Bürgschaft auf erstes Anfordern und fehlende Prüfbarkeit der Rechnung
Eine Grundstücksgesellschaft beauftragte eine Generalunternehmerin mit der Instandhaltung und Modernisierung eines Wohn- und Geschäftshauses. Zur Sicherung der Zahlungsansprüche übernahm ein Dritter eine unwiderrufliche selbstschuldnerische Bürgschaft auf erstes Anfordern. Als die Gesellschaft nicht zahlte, wurde der Bürge in Anspruch genommen. Dieser verlangte nunmehr die Rückzahlung. Er berief sich darauf, dass keine prüfbare Abrechnung vorgelegen habe. Sowohl das Landgericht Flensburg und das Oberlandesgericht Schleswig wiesen die Klage des Bürgen zum größten Teil ab. Ob er den Betrag geschuldet habe, könne dahinstehen. Der Bürge hätte auf Erstellung einer prüfbaren Rechnung hinwirken müssen
Der Bundesgerichtshof hob die Entscheidung auf.

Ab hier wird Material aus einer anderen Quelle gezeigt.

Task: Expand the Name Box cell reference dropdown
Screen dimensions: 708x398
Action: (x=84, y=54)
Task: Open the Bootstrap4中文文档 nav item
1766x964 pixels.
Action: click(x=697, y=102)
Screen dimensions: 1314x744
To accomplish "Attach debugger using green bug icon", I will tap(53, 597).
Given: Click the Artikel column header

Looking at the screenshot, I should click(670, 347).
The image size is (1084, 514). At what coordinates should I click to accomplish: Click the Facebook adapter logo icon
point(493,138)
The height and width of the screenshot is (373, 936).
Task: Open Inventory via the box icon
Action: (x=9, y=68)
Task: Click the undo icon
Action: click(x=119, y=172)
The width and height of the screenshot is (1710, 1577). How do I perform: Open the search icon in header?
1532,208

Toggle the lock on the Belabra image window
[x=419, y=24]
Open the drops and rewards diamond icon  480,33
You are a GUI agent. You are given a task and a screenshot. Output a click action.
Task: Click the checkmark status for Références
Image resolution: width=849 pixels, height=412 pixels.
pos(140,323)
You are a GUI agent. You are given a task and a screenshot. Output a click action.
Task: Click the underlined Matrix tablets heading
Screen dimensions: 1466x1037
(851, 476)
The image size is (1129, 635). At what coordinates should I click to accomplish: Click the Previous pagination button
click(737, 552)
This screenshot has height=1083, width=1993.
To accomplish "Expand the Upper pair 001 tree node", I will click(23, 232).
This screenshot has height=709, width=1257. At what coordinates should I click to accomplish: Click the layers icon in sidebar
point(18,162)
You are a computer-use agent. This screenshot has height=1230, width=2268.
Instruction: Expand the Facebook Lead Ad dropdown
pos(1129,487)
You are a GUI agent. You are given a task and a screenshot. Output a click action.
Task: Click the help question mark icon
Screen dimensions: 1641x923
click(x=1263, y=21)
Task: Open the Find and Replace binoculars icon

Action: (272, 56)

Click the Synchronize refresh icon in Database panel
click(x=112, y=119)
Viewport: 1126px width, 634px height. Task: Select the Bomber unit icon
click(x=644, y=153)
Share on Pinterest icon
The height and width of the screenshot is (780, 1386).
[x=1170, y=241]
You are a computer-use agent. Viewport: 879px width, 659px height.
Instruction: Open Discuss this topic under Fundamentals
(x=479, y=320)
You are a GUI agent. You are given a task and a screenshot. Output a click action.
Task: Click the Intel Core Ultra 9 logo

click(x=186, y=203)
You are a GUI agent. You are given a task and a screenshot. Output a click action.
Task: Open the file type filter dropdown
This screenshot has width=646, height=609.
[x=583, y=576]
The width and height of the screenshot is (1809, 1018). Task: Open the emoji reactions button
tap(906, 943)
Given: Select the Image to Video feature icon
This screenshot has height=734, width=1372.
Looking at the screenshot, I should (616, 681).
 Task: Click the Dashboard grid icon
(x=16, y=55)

Zu beachten sei, dass sich der Bürge auf erstes Anfordern bei seiner Inanspruchnahme nur dann auf die fehlende Prüfbarkeit der Rechnung berufen dürfe, wenn sich diese entweder aus dem unstreitigen Sachverhalt oder aber aus dem Inhalt der Vertragsurkunde eindeutig ergebe. Die Vorinstanz gehe darüber hinaus unzutreffend davon aus, dass sich der Bürge nur dann wehren dürfe, wenn er oder der Bauherr auf eine brauchbare Abrechnung hingewirkt habe.